Relative Scores. There are three derived statistics twinfluence calculates - velocity, social capital, and centralization - that don't really make sense without additional context. For each of these, we compare your values to other twitterers with plus or minus 50% as many followers as you have - so this is essentially a comparison against others with about the same number of followers as you. They take the form of ±X.X Description. The number is how far from average you score (in standard deviations); the second part provides a rough description category for how positive or negative you compare. For example, if you had a social capital score of "+2.1 Very High", you would know that you scored much higher than other people like you for social capital.

 

About The Code

Twinfluence is not a crawler or spider. Having a "real time" network analyzer is simply not possible using Twitter's API. Twinfluence only collects information on a twitterer's followers, and the raw follower counts for each of them. It does not crawl out and collect each followers' actual networks, comparing all of their connections to create a true bidirectional social network graph.
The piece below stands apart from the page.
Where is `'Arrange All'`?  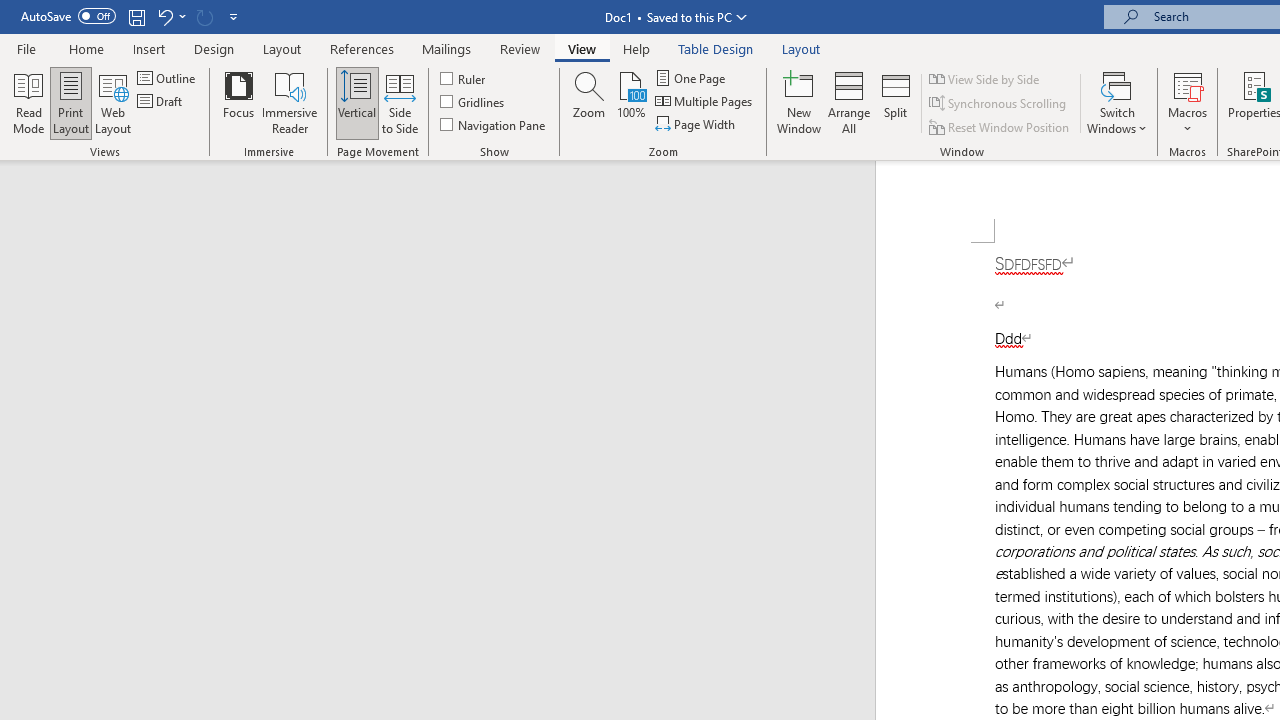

Here's some quick figures to demonstrate our limitations. Let's take an average target user that has 462 followers (that's average in the twinfluence.com database). Each of their followers has an average of 462 followers, too - creating a total of 213,444 total twitterers we'd have to spider and examine in realtime. For larger users, it's much worse - for BarackObama, for example, we would have to essentially spider the entire twitterverse of 5+ million twitterers to measure his second-order network accurately. Neither you nor Twitter wants to wait for that many pages to load.
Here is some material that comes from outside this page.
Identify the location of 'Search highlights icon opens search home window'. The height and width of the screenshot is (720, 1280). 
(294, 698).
That's why twinfluence reach is best considered an estimate of potential, not actual, connections. It also explains why some top twitterers have reach values that may exceed recent estimates of the size of the entire twitterverse. I'm working on an "offline" twinfluence engine to spider actual twitter networks, which would allow to generate some really interesting network metrics like betweenness, equivalence, and clustering / communities.

 

Definitions

First and Second Order Networks: From the perspective of graph theory, a Twitterer's followers would be considered their first-order network, and their "followers count" the same as their "degree". "Degree" is a simple form of centrality measurement that equates to "prestige" or "popularitiy"; different types of centrality can measure connectivity, authority, and control in a network. The following diagram demonstrates the different "neighborhoods" in a network. The Twitterer is the primary node (shown in red); its first-order neighbors (shown in green) surround it, and its second-order neighbors (shown in blue) surround the outside.
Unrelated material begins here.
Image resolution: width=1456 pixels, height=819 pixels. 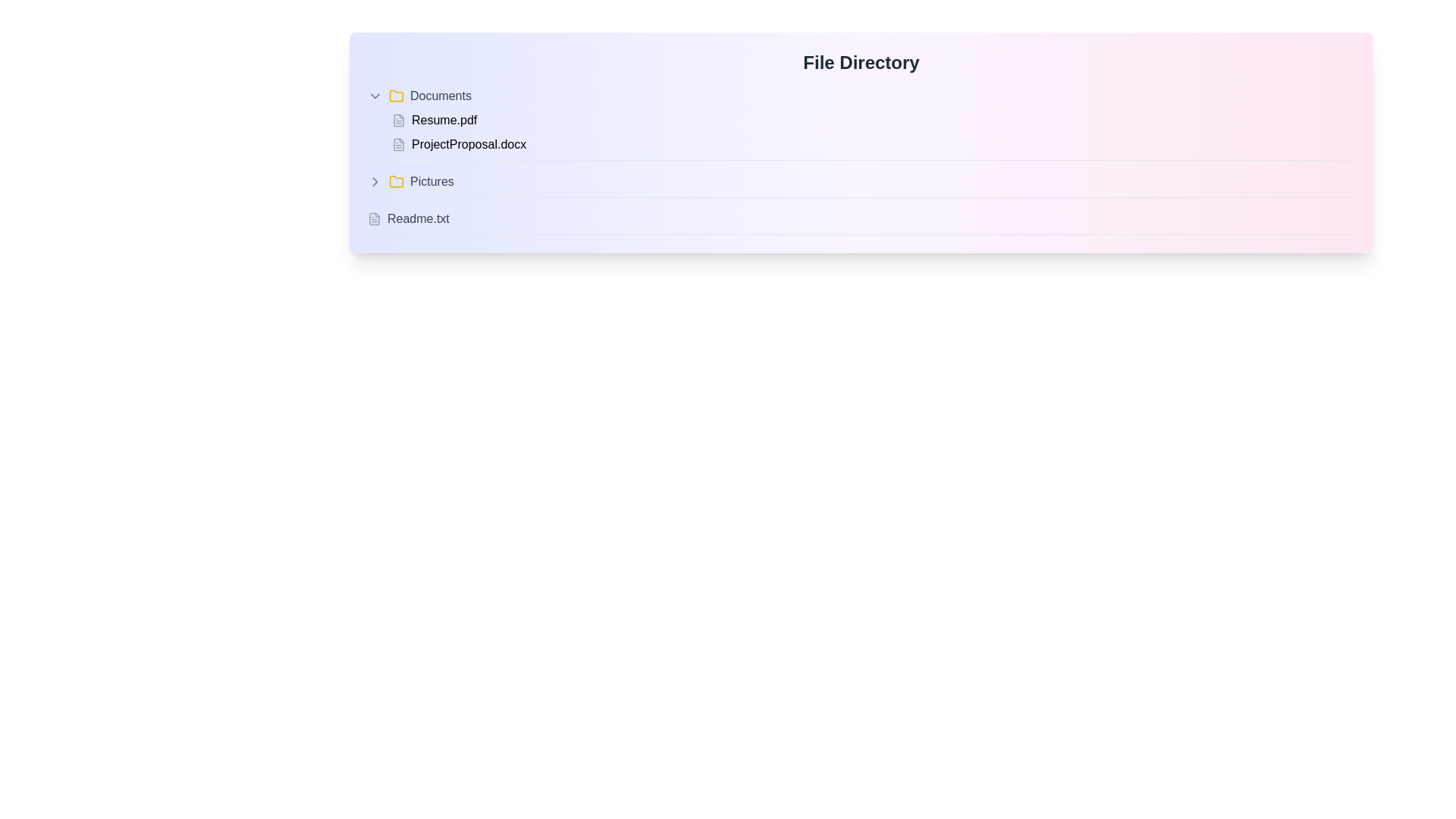 I want to click on the document icon representing 'Readme.txt' under the 'Pictures' folder, which is styled in light gray tones and has a folded corner design, so click(x=375, y=219).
Reach: Reach is the number of followers a Twitterer has (first-order followers), plus all of their followers (second-order followers). In the diagram above, the reach would be 27 (there are 28 nodes, including the Twitterer). This is by necessity a crude maximum estimate, since there will definitely be duplicates and overlaps that could only be eliminated by up to thousands of API calls. Reach is a measurement of potential audience and listeners, a best estimate of the number of people that a given Twitterer could quickly get a message to.

Velocity: Velocity merely averages the number of first- and second-order followers attracted per day since the Twitterer first established their account. The larger the number is, the faster that Twitterer has accumulated their influence. Of course, this number could jump significantly with the addition of a few high-profile followers. Velocity is scored from "very slow" to "very fast" relative to other twitterers at your network size.

The following chart is generated dynamically and shows that as twitterers build their follower network, their velocity tends to increase. In other words, the more followers you get, the faster you get them, and the faster your reach builds through sort of a "snowball" effect! It tails off at the end, which could mean there's a sort of saturation point where everyone who is interested in what you have to say is already following you, or that we still need to collect more profiles.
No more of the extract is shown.